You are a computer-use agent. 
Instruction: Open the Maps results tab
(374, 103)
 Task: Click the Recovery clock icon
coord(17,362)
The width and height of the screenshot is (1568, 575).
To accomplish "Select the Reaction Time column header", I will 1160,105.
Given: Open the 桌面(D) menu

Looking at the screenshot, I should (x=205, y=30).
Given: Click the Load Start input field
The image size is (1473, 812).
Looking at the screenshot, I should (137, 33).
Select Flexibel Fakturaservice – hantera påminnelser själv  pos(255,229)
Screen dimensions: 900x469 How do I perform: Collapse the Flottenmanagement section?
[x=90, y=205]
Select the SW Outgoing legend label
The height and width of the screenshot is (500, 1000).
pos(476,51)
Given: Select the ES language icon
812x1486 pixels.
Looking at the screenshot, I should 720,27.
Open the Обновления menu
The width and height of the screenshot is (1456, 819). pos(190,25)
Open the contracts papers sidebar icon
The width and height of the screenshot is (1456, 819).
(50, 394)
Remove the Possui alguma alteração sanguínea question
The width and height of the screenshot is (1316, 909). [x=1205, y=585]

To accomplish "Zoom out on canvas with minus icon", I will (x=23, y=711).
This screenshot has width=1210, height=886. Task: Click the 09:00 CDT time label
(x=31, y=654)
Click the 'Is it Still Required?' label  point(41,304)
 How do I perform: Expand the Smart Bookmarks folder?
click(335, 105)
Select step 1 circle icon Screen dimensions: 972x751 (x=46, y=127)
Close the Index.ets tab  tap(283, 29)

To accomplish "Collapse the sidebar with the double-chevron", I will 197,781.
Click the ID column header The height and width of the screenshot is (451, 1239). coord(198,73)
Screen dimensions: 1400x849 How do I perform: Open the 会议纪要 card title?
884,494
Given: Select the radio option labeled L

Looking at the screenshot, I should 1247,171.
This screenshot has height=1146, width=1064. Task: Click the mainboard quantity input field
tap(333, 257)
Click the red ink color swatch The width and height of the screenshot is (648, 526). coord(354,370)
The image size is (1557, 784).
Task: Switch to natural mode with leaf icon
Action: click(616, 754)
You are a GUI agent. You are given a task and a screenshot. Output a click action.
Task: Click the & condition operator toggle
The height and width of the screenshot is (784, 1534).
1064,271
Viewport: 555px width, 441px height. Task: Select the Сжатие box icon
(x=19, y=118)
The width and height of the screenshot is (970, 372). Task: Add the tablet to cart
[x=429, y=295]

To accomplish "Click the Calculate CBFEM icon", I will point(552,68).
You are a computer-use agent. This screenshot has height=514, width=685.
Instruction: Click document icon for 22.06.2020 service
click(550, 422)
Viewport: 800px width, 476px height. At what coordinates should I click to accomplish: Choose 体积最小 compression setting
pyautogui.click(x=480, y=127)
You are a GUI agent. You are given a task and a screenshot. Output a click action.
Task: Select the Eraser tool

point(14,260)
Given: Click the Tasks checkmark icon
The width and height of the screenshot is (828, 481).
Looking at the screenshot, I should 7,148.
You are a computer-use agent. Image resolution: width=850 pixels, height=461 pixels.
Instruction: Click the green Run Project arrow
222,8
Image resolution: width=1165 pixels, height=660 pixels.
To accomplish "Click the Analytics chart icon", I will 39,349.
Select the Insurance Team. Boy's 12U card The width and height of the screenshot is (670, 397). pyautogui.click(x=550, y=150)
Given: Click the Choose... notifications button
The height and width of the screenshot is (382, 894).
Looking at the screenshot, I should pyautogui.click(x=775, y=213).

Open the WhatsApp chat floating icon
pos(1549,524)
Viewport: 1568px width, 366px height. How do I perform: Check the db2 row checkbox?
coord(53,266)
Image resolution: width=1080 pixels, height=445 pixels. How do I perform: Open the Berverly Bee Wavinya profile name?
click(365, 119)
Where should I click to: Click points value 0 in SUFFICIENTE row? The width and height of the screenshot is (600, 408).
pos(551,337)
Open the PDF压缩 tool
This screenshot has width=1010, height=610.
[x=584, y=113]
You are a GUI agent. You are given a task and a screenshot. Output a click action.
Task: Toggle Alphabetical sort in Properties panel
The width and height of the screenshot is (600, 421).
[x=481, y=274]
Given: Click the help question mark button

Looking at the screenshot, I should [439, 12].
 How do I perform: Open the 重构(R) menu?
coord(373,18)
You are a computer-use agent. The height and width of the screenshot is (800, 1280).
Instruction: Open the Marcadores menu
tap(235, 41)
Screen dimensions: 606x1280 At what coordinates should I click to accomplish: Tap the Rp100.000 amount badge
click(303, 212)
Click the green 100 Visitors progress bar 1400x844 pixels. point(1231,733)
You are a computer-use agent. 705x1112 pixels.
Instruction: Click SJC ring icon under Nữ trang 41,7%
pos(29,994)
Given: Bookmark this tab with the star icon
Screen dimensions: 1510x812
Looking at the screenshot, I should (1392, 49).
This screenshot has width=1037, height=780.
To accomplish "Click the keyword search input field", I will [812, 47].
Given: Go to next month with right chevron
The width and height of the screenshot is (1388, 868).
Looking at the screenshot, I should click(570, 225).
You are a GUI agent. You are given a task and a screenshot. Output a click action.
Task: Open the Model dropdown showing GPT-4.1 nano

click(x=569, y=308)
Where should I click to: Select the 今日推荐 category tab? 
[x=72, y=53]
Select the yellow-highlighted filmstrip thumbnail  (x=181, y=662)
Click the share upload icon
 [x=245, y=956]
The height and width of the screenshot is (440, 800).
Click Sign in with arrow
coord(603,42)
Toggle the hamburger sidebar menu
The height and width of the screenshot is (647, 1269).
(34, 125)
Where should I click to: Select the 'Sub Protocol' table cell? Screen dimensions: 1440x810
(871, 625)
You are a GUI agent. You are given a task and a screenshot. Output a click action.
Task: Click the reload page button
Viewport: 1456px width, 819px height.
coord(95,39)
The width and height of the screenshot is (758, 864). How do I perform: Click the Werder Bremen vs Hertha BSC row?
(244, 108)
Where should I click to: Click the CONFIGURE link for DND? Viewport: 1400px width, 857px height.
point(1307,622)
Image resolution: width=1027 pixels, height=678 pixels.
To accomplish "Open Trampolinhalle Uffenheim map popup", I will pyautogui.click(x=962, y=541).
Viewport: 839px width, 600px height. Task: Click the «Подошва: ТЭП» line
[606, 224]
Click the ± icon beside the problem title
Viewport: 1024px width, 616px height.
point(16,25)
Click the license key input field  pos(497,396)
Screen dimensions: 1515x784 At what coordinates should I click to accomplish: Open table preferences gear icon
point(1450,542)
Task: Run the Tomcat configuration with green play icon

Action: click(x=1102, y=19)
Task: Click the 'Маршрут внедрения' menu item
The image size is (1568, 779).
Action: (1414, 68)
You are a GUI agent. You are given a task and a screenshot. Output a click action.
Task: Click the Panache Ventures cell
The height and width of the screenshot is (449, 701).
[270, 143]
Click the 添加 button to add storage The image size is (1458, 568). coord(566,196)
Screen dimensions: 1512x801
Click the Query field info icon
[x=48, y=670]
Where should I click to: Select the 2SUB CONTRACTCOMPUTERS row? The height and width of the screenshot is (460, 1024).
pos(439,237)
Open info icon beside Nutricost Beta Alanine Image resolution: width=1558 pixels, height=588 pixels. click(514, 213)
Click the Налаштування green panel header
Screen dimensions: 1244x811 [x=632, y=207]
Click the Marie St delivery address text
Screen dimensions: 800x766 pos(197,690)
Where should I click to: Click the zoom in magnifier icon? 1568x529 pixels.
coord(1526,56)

→ Prompt
Format every row above as a JSON array of strings, with one string per line and blank lines omitted.

→ Response to the task
[
  "You are a computer-use agent. ",
  "Instruction: Open the Maps results tab",
  "(374, 103)",
  " Task: Click the Recovery clock icon",
  "coord(17,362)",
  "The width and height of the screenshot is (1568, 575).",
  "To accomplish \"Select the Reaction Time column header\", I will 1160,105.",
  "Given: Open the 桌面(D) menu",
  "Looking at the screenshot, I should (x=205, y=30).",
  "Given: Click the Load Start input field",
  "The image size is (1473, 812).",
  "Looking at the screenshot, I should (137, 33).",
  "Select Flexibel Fakturaservice – hantera påminnelser själv  pos(255,229)",
  "Screen dimensions: 900x469 How do I perform: Collapse the Flottenmanagement section?",
  "[x=90, y=205]",
  "Select the SW Outgoing legend label",
  "The height and width of the screenshot is (500, 1000).",
  "pos(476,51)",
  "Given: Select the ES language icon",
  "812x1486 pixels.",
  "Looking at the screenshot, I should 720,27.",
  "Open the Обновления menu",
  "The width and height of the screenshot is (1456, 819). pos(190,25)",
  "Open the contracts papers sidebar icon",
  "The width and height of the screenshot is (1456, 819).",
  "(50, 394)",
  "Remove the Possui alguma alteração sanguínea question",
  "The width and height of the screenshot is (1316, 909). [x=1205, y=585]",
  "To accomplish \"Zoom out on canvas with minus icon\", I will (x=23, y=711).",
  "This screenshot has width=1210, height=886. Task: Click the 09:00 CDT time label",
  "(x=31, y=654)",
  "Click the 'Is it Still Required?' label  point(41,304)",
  " How do I perform: Expand the Smart Bookmarks folder?",
  "click(335, 105)",
  "Select step 1 circle icon Screen dimensions: 972x751 (x=46, y=127)",
  "Close the Index.ets tab  tap(283, 29)",
  "To accomplish \"Collapse the sidebar with the double-chevron\", I will 197,781.",
  "Click the ID column header The height and width of the screenshot is (451, 1239). coord(198,73)",
  "Screen dimensions: 1400x849 How do I perform: Open the 会议纪要 card title?",
  "884,494",
  "Given: Select the radio option labeled L",
  "Looking at the screenshot, I should 1247,171.",
  "This screenshot has height=1146, width=1064. Task: Click the mainboard quantity input field",
  "tap(333, 257)",
  "Click the red ink color swatch The width and height of the screenshot is (648, 526). coord(354,370)",
  "The image size is (1557, 784).",
  "Task: Switch to natural mode with leaf icon",
  "Action: click(616, 754)",
  "You are a GUI agent. You are given a task and a screenshot. Output a click action.",
  "Task: Click the & condition operator toggle",
  "The height and width of the screenshot is (784, 1534).",
  "1064,271",
  "Viewport: 555px width, 441px height. Task: Select the Сжатие box icon",
  "(x=19, y=118)",
  "The width and height of the screenshot is (970, 372). Task: Add the tablet to cart",
  "[x=429, y=295]",
  "To accomplish \"Click the Calculate CBFEM icon\", I will point(552,68).",
  "You are a computer-use agent. This screenshot has height=514, width=685.",
  "Instruction: Click document icon for 22.06.2020 service",
  "click(550, 422)",
  "Viewport: 800px width, 476px height. At what coordinates should I click to accomplish: Choose 体积最小 compression setting",
  "pyautogui.click(x=480, y=127)",
  "You are a GUI agent. You are given a task and a screenshot. Output a click action.",
  "Task: Select the Eraser tool",
  "point(14,260)",
  "Given: Click the Tasks checkmark icon",
  "The width and height of the screenshot is (828, 481).",
  "Looking at the screenshot, I should 7,148.",
  "You are a computer-use agent. Image resolution: width=850 pixels, height=461 pixels.",
  "Instruction: Click the green Run Project arrow",
  "222,8",
  "Image resolution: width=1165 pixels, height=660 pixels.",
  "To accomplish \"Click the Analytics chart icon\", I will 39,349.",
  "Select the Insurance Team. Boy's 12U card The width and height of the screenshot is (670, 397). pyautogui.click(x=550, y=150)",
  "Given: Click the Choose... notifications button",
  "The height and width of the screenshot is (382, 894).",
  "Looking at the screenshot, I should pyautogui.click(x=775, y=213).",
  "Open the WhatsApp chat floating icon",
  "pos(1549,524)",
  "Viewport: 1568px width, 366px height. How do I perform: Check the db2 row checkbox?",
  "coord(53,266)",
  "Image resolution: width=1080 pixels, height=445 pixels. How do I perform: Open the Berverly Bee Wavinya profile name?",
  "click(365, 119)",
  "Where should I click to: Click points value 0 in SUFFICIENTE row? The width and height of the screenshot is (600, 408).",
  "pos(551,337)",
  "Open the PDF压缩 tool",
  "This screenshot has width=1010, height=610.",
  "[x=584, y=113]",
  "You are a GUI agent. You are given a task and a screenshot. Output a click action.",
  "Task: Toggle Alphabetical sort in Properties panel",
  "The width and height of the screenshot is (600, 421).",
  "[x=481, y=274]",
  "Given: Click the help question mark button",
  "Looking at the screenshot, I should [439, 12].",
  " How do I perform: Open the 重构(R) menu?",
  "coord(373,18)",
  "You are a computer-use agent. The height and width of the screenshot is (800, 1280).",
  "Instruction: Open the Marcadores menu",
  "tap(235, 41)",
  "Screen dimensions: 606x1280 At what coordinates should I click to accomplish: Tap the Rp100.000 amount badge",
  "click(303, 212)",
  "Click the green 100 Visitors progress bar 1400x844 pixels. point(1231,733)",
  "You are a computer-use agent. 705x1112 pixels.",
  "Instruction: Click SJC ring icon under Nữ trang 41,7%",
  "pos(29,994)",
  "Given: Bookmark this tab with the star icon",
  "Screen dimensions: 1510x812",
  "Looking at the screenshot, I should (1392, 49).",
  "This screenshot has width=1037, height=780.",
  "To accomplish \"Click the keyword search input field\", I will [812, 47].",
  "Given: Go to next month with right chevron",
  "The width and height of the screenshot is (1388, 868).",
  "Looking at the screenshot, I should click(570, 225).",
  "You are a GUI agent. You are given a task and a screenshot. Output a click action.",
  "Task: Open the Model dropdown showing GPT-4.1 nano",
  "click(x=569, y=308)",
  "Where should I click to: Select the 今日推荐 category tab? ",
  "[x=72, y=53]",
  "Select the yellow-highlighted filmstrip thumbnail  (x=181, y=662)",
  "Click the share upload icon",
  " [x=245, y=956]",
  "The height and width of the screenshot is (440, 800).",
  "Click Sign in with arrow",
  "coord(603,42)",
  "Toggle the hamburger sidebar menu",
  "The height and width of the screenshot is (647, 1269).",
  "(34, 125)",
  "Where should I click to: Select the 'Sub Protocol' table cell? Screen dimensions: 1440x810",
  "(871, 625)",
  "You are a GUI agent. You are given a task and a screenshot. Output a click action.",
  "Task: Click the reload page button",
  "Viewport: 1456px width, 819px height.",
  "coord(95,39)",
  "The width and height of the screenshot is (758, 864). How do I perform: Click the Werder Bremen vs Hertha BSC row?",
  "(244, 108)",
  "Where should I click to: Click the CONFIGURE link for DND? Viewport: 1400px width, 857px height.",
  "point(1307,622)",
  "Image resolution: width=1027 pixels, height=678 pixels.",
  "To accomplish \"Open Trampolinhalle Uffenheim map popup\", I will pyautogui.click(x=962, y=541).",
  "Viewport: 839px width, 600px height. Task: Click the «Подошва: ТЭП» line",
  "[606, 224]",
  "Click the ± icon beside the problem title",
  "Viewport: 1024px width, 616px height.",
  "point(16,25)",
  "Click the license key input field  pos(497,396)",
  "Screen dimensions: 1515x784 At what coordinates should I click to accomplish: Open table preferences gear icon",
  "point(1450,542)",
  "Task: Run the Tomcat configuration with green play icon",
  "Action: click(x=1102, y=19)",
  "Task: Click the 'Маршрут внедрения' menu item",
  "The image size is (1568, 779).",
  "Action: (1414, 68)",
  "You are a GUI agent. You are given a task and a screenshot. Output a click action.",
  "Task: Click the Panache Ventures cell",
  "The height and width of the screenshot is (449, 701).",
  "[270, 143]",
  "Click the 添加 button to add storage The image size is (1458, 568). coord(566,196)",
  "Screen dimensions: 1512x801",
  "Click the Query field info icon",
  "[x=48, y=670]",
  "Where should I click to: Select the 2SUB CONTRACTCOMPUTERS row? The height and width of the screenshot is (460, 1024).",
  "pos(439,237)",
  "Open info icon beside Nutricost Beta Alanine Image resolution: width=1558 pixels, height=588 pixels. click(514, 213)",
  "Click the Налаштування green panel header",
  "Screen dimensions: 1244x811 [x=632, y=207]",
  "Click the Marie St delivery address text",
  "Screen dimensions: 800x766 pos(197,690)",
  "Where should I click to: Click the zoom in magnifier icon? 1568x529 pixels.",
  "coord(1526,56)"
]